Stored data entries
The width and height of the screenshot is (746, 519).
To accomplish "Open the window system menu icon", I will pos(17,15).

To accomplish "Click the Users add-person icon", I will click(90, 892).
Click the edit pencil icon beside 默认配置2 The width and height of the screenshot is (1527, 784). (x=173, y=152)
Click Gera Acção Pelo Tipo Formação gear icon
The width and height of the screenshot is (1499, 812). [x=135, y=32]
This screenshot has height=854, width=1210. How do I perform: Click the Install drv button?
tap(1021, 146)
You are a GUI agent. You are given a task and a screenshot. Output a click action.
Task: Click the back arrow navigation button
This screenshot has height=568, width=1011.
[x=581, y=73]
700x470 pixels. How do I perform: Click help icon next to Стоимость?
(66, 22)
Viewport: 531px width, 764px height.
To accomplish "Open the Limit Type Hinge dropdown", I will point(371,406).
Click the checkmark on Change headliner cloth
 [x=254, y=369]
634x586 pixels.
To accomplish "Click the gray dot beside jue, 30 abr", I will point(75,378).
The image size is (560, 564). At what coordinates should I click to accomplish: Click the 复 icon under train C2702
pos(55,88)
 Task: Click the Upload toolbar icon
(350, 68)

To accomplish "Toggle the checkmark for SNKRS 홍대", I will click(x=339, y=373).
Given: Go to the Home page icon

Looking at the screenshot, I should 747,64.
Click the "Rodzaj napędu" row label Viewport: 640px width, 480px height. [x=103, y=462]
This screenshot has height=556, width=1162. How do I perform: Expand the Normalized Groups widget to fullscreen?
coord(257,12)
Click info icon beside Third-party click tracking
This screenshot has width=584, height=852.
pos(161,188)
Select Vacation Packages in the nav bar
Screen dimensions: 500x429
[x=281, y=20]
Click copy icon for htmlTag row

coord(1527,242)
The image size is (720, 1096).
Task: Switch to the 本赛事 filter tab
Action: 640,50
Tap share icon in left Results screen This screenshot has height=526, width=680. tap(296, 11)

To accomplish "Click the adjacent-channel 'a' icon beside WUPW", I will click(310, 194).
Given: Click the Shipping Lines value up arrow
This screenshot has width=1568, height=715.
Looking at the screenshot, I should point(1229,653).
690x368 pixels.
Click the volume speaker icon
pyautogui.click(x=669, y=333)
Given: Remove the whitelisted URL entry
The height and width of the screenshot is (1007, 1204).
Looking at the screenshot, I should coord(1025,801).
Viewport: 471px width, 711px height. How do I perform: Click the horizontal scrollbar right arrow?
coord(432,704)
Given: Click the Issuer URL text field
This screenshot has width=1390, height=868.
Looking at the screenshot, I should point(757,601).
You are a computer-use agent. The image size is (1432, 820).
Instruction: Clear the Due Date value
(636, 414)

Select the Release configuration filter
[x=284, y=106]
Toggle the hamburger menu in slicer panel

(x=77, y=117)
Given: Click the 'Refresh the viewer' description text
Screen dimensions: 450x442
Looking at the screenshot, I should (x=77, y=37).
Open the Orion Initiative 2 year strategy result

Instructions to follow =
Restate verbatim all lines from the start of the data through the line containing "634x586 pixels.", with both ends kept.

Result of this exercise =
The width and height of the screenshot is (746, 519).
To accomplish "Open the window system menu icon", I will pos(17,15).

To accomplish "Click the Users add-person icon", I will click(90, 892).
Click the edit pencil icon beside 默认配置2 The width and height of the screenshot is (1527, 784). (x=173, y=152)
Click Gera Acção Pelo Tipo Formação gear icon
The width and height of the screenshot is (1499, 812). [x=135, y=32]
This screenshot has height=854, width=1210. How do I perform: Click the Install drv button?
tap(1021, 146)
You are a GUI agent. You are given a task and a screenshot. Output a click action.
Task: Click the back arrow navigation button
This screenshot has height=568, width=1011.
[x=581, y=73]
700x470 pixels. How do I perform: Click help icon next to Стоимость?
(66, 22)
Viewport: 531px width, 764px height.
To accomplish "Open the Limit Type Hinge dropdown", I will point(371,406).
Click the checkmark on Change headliner cloth
 [x=254, y=369]
634x586 pixels.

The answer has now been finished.